What is needed to become an bioinformatics Data Scientist?
This is an page in progress, I’ll update and complete as time follows
On this page, I’ll share an roadmap as for what it does take for getting ready for doing work and science on bioinformatics through the data analysis side of things. Here’s what:
Beginner level
Skills
- Superficial knowledge of the genetics zoo (DNA, RNA, proteins and metabolites)

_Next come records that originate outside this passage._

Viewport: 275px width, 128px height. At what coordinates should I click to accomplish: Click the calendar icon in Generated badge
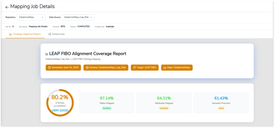tap(49, 67)
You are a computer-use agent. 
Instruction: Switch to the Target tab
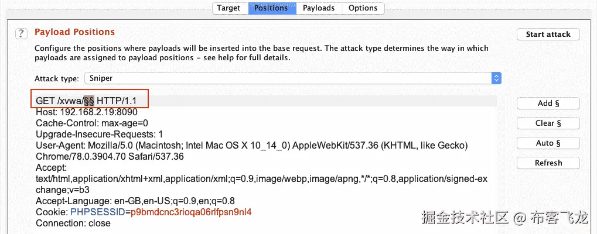tap(228, 8)
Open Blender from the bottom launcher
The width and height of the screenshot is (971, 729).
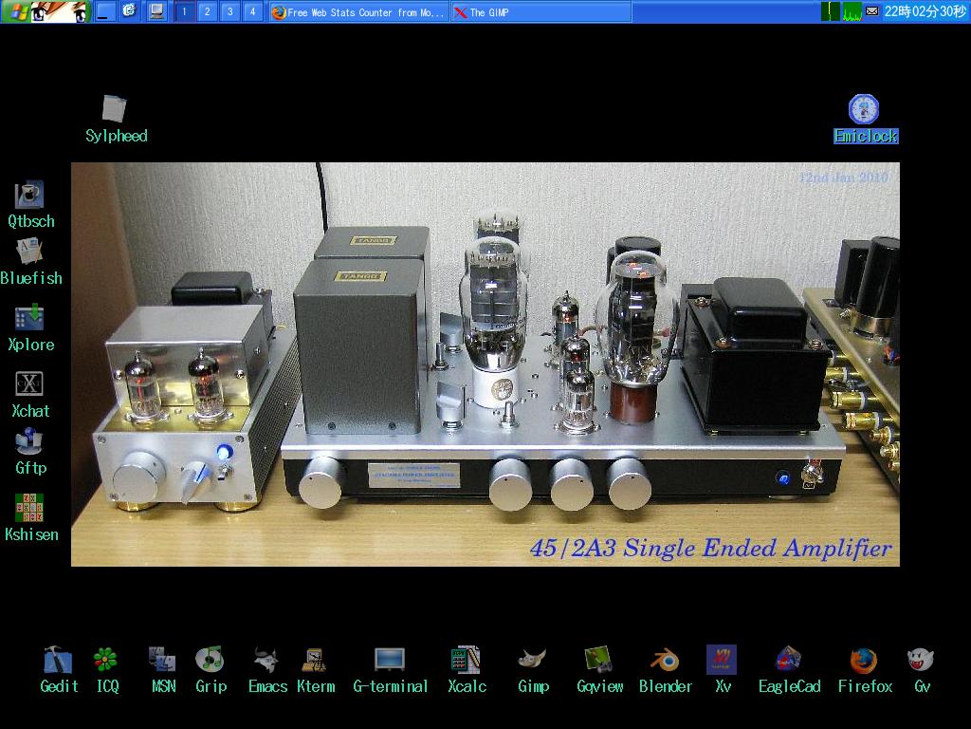pyautogui.click(x=665, y=660)
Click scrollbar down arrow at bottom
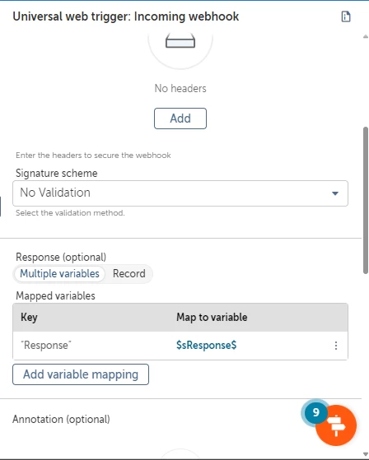The image size is (369, 460). coord(366,454)
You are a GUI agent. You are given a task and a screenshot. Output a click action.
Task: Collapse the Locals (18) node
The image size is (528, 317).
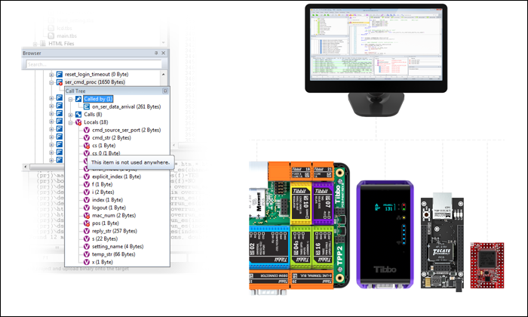pos(70,122)
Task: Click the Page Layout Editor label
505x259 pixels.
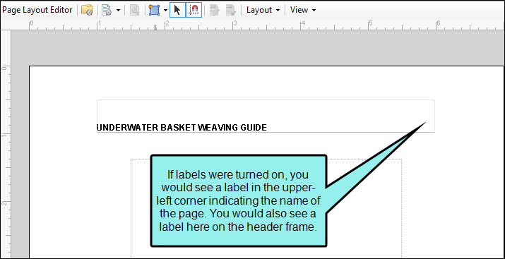Action: pos(37,10)
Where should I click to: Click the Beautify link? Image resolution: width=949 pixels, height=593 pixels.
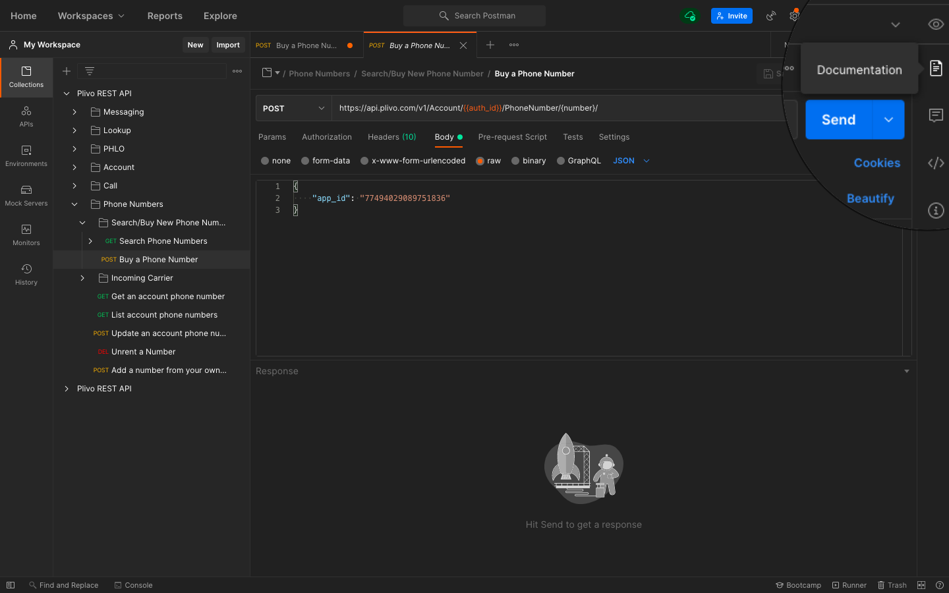[870, 198]
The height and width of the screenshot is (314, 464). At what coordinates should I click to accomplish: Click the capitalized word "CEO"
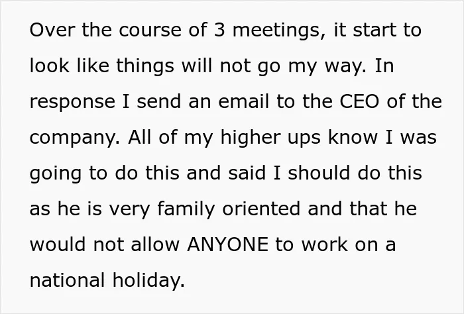tap(359, 101)
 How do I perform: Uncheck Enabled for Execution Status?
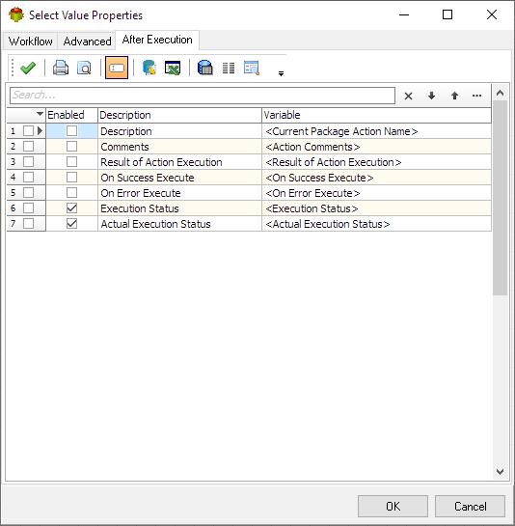coord(71,208)
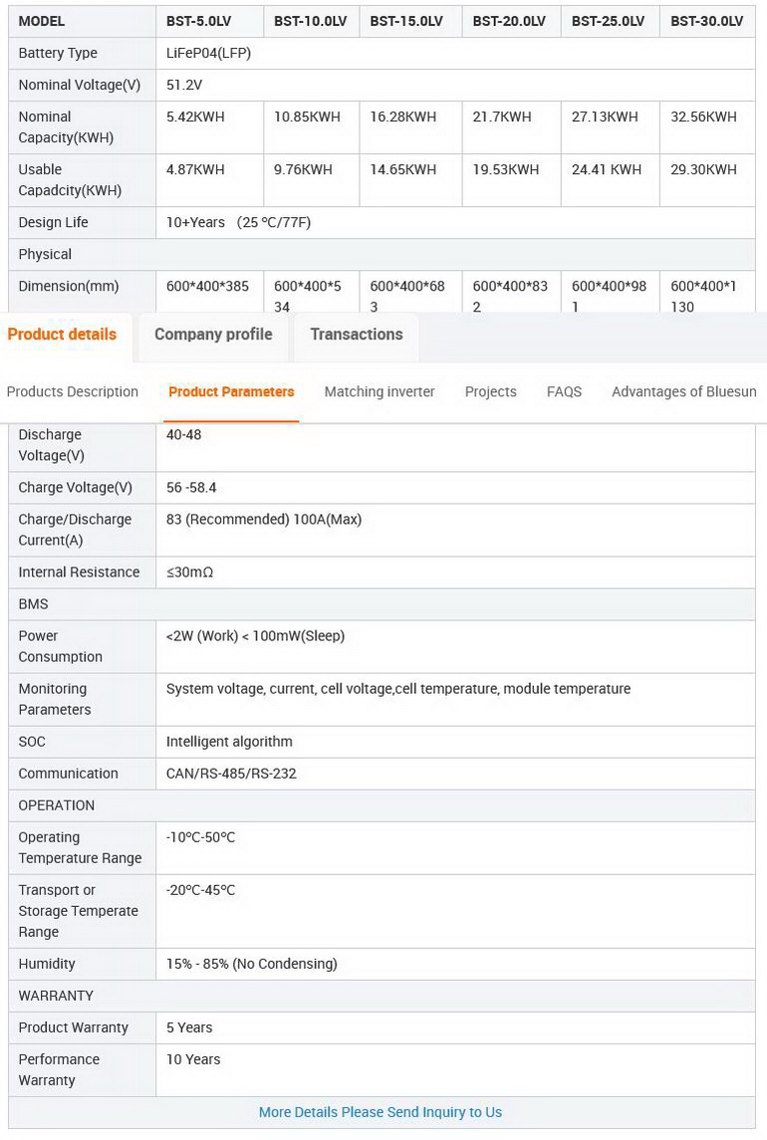Navigate to FAQS section
This screenshot has width=767, height=1140.
click(x=564, y=391)
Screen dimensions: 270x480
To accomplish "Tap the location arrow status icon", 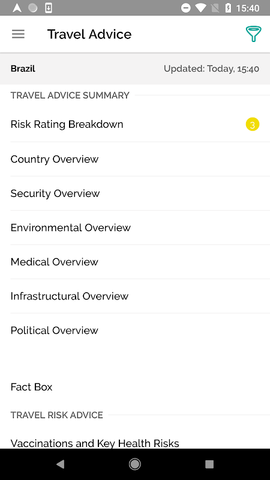I will click(x=17, y=8).
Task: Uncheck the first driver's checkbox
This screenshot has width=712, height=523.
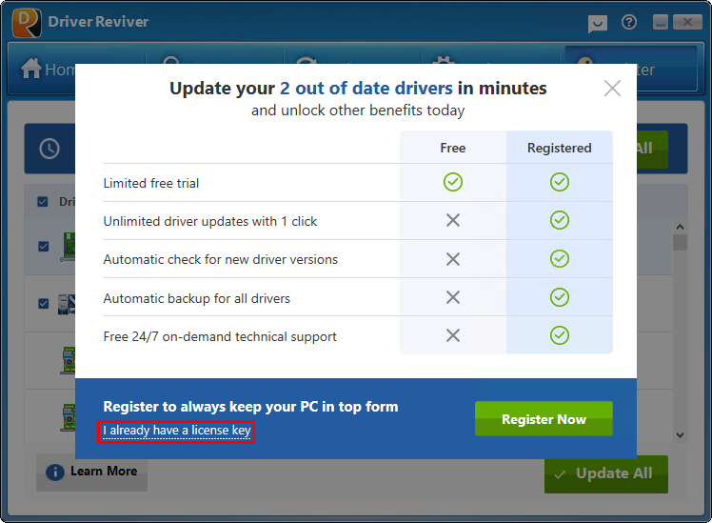Action: pyautogui.click(x=43, y=246)
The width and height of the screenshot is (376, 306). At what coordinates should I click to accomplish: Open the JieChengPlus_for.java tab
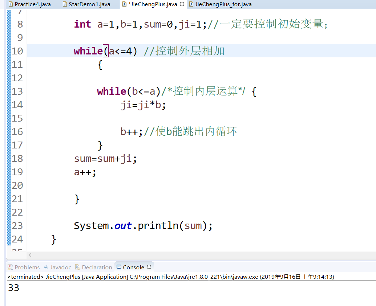(x=220, y=5)
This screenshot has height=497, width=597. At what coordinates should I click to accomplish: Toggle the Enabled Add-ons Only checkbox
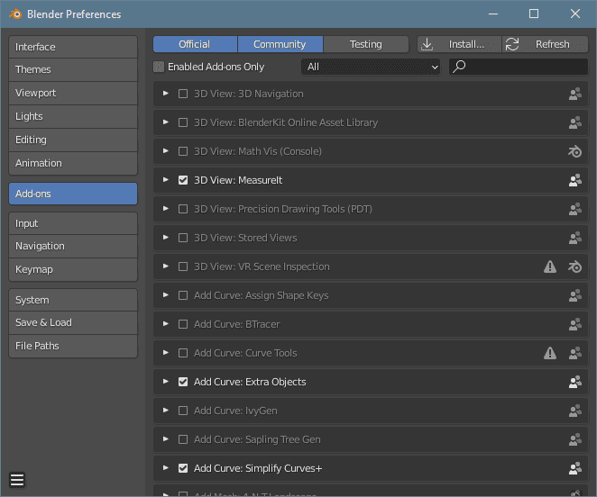tap(160, 67)
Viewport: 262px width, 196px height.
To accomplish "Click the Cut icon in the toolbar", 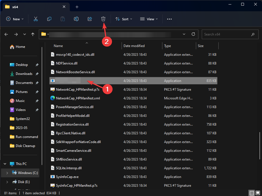I will pos(35,19).
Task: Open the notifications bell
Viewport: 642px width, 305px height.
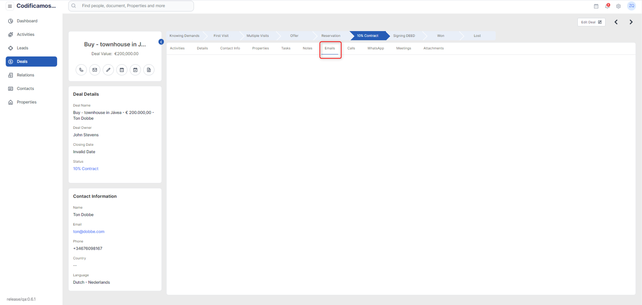Action: coord(607,6)
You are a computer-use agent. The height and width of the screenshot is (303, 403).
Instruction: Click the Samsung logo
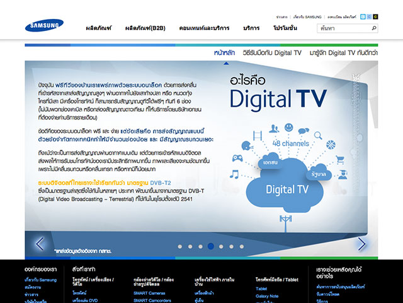pyautogui.click(x=44, y=26)
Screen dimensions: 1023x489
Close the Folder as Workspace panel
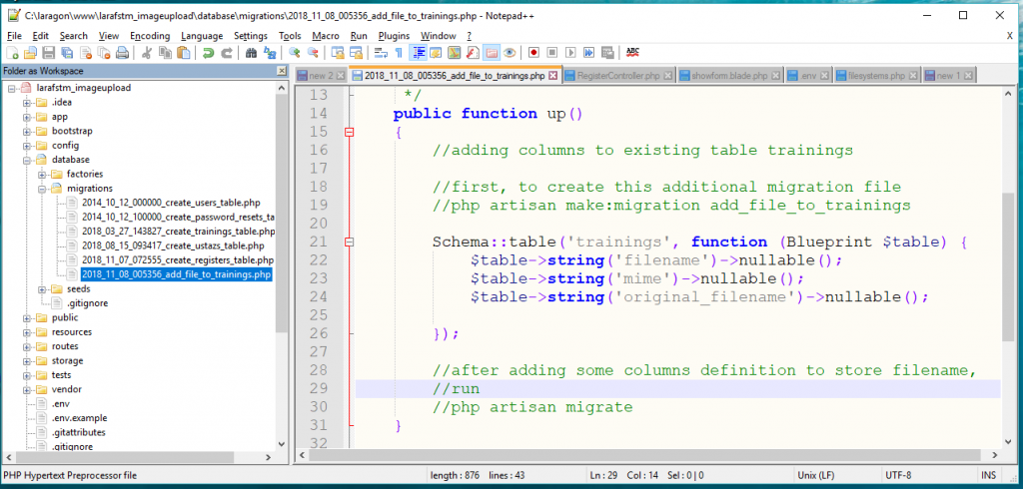click(x=283, y=71)
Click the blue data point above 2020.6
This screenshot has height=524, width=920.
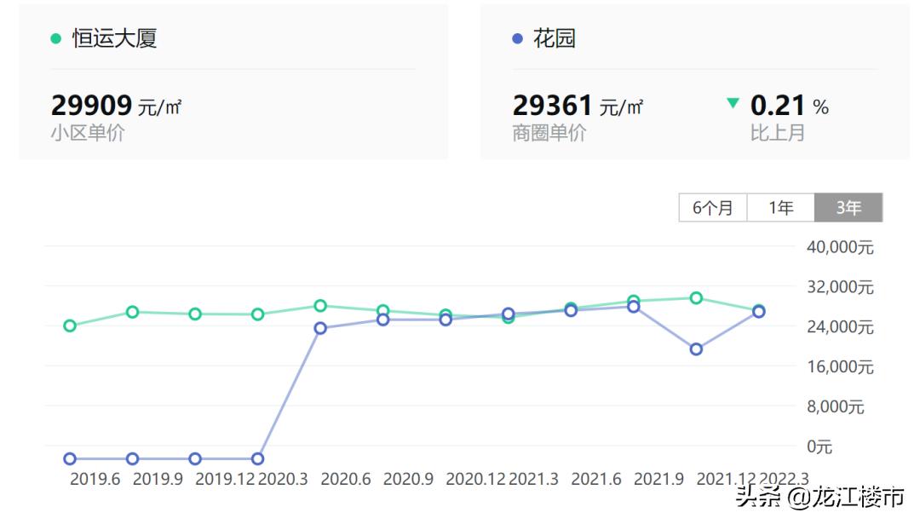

- Knowledge of the genetics data structure (FASTQ / FASTA)
- Basic Python knowledge
- Basic Pandas, Numpy and Matplotlib technique
Guides, books and tutorials
- Python Data Science Handbook, by Jake VanderPlas. This is an interactive book written on Jupyter Notebooks which is the gold-reference for doing most analytic tasks on Python: https://jakevdp.github.io/PythonDataScienceHandbook/
- Course 1 and 2 of the Bioinformatics Specialization on Coursera. They cover a lot of biological essentials as well as the general data structures and challenges regarding it. https://www.coursera.org/specializations/bioinformatics#courses
Tools
- QIIME2 - This is an widely used toolkit for doing pipeline analysis on sequencing data. Useful for cleaning and preparing data before handing it over to more other more generalist analysts. https://qiime2.org/